***** EXCERPTED TEXT

SRSF2, or Serine and Arginine Rich Splicing Factor 2, is a protein found in human cells and broadly expressed across various cell types. It belongs to the serine/arginine (SR)-rich family of pre-messenger RNA (pre-mRNA) splicing factors and is considered a normal component of the nuclear speckle structure. SRSF2 plays a fundamental role in genetic processes, essential for proper cell function and overall health.
SRSF2’s Core Function: RNA Splicing
SRSF2’s primary function is RNA splicing, a fundamental step in gene expression. RNA splicing removes non-coding regions, called introns, from a newly made RNA molecule. The remaining coding regions, called exons, are then joined together. This transforms pre-mRNA into mature messenger RNA (mRNA), which carries instructions for building specific proteins.
SRSF2 contributes to this process by recognizing and binding to specific RNA sequences on the pre-mRNA, primarily through its RNA recognition motif (RRM) domain. It also interacts with other splicing factors via its arginine/serine-rich (RS) domain, facilitating the assembly of the spliceosome, the molecular machine responsible for splicing. This coordinated action ensures that exons are accurately assembled, which is vital for producing functional proteins.
When SRSF2 Goes Awry: Implications for Health
When SRSF2 malfunctions due to mutations or dysregulation, it can impact human health. Mutations in SRSF2 are frequently observed in patients with myeloid neoplasms, a type of blood cancer. These include Myelodysplastic Syndromes (MDS) and Acute Myeloid Leukemia (AML).

**********
***** EXTRACTED MATERIAL

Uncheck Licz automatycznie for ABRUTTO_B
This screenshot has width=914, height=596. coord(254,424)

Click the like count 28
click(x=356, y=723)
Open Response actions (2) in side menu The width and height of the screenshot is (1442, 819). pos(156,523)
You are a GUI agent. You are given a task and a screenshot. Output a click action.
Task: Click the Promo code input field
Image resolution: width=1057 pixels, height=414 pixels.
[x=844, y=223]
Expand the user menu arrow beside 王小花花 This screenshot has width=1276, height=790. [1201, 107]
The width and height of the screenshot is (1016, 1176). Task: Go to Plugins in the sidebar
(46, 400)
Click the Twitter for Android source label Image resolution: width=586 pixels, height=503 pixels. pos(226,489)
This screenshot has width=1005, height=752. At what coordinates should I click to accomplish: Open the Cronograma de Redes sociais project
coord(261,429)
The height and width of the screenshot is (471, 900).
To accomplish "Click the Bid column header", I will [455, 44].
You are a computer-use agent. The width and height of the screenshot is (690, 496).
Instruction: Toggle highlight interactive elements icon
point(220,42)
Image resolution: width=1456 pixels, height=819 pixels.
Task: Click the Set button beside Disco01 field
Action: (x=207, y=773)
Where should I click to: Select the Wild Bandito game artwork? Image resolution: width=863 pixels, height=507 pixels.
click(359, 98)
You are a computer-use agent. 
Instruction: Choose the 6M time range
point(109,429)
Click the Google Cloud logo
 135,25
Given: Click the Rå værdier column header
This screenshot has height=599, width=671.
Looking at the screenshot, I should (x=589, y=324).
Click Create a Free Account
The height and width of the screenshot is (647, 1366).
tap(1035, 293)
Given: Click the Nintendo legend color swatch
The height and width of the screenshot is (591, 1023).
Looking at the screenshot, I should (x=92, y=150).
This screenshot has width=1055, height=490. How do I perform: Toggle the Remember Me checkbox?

**********

EXERCISE DIRECTIONS> Continue the text on the SRSF2 splicing factor from its last sentence, staying on its health implications. The entries that come after the SRSF2 text are separate material and are unrelated to it.

TASK RESULT>
SRSF2 mutations are among the most common splicing mutations linked to AML, and their presence in a healthy individual carries a high risk of progression to AML. In chronic myelomonocytic leukemia (CMML), SRSF2 mutations are found in a high frequency, ranging from 28% to 47% of cases. These mutations are often associated with specific clinical features, such as multilineage dysplasia and excess blasts in MDS, and can influence how the disease progresses.
How SRSF2 Dysfunction Leads to Disease
Altered SRSF2 function contributes to the development and progression of myeloid neoplasms by disrupting normal RNA splicing. Mutations in SRSF2 can change its ability to bind to specific RNA sequences. This altered binding affinity leads to mis-splicing of hundreds of other genes, resulting in the incorrect inclusion or exclusion of exons.
This mis-splicing can produce faulty proteins or alter the levels of correctly made proteins, which then disrupts normal cellular processes like cell growth, differentiation, and programmed cell death. For instance, some SRSF2 mutations can inhibit cell proliferation by inducing cell cycle arrest and apoptosis. The distorted cell cycle can prevent cells from completing their division and lead to cell death. This disruption of normal cell regulation mechanisms can drive the uncontrolled cell growth characteristic of cancer development.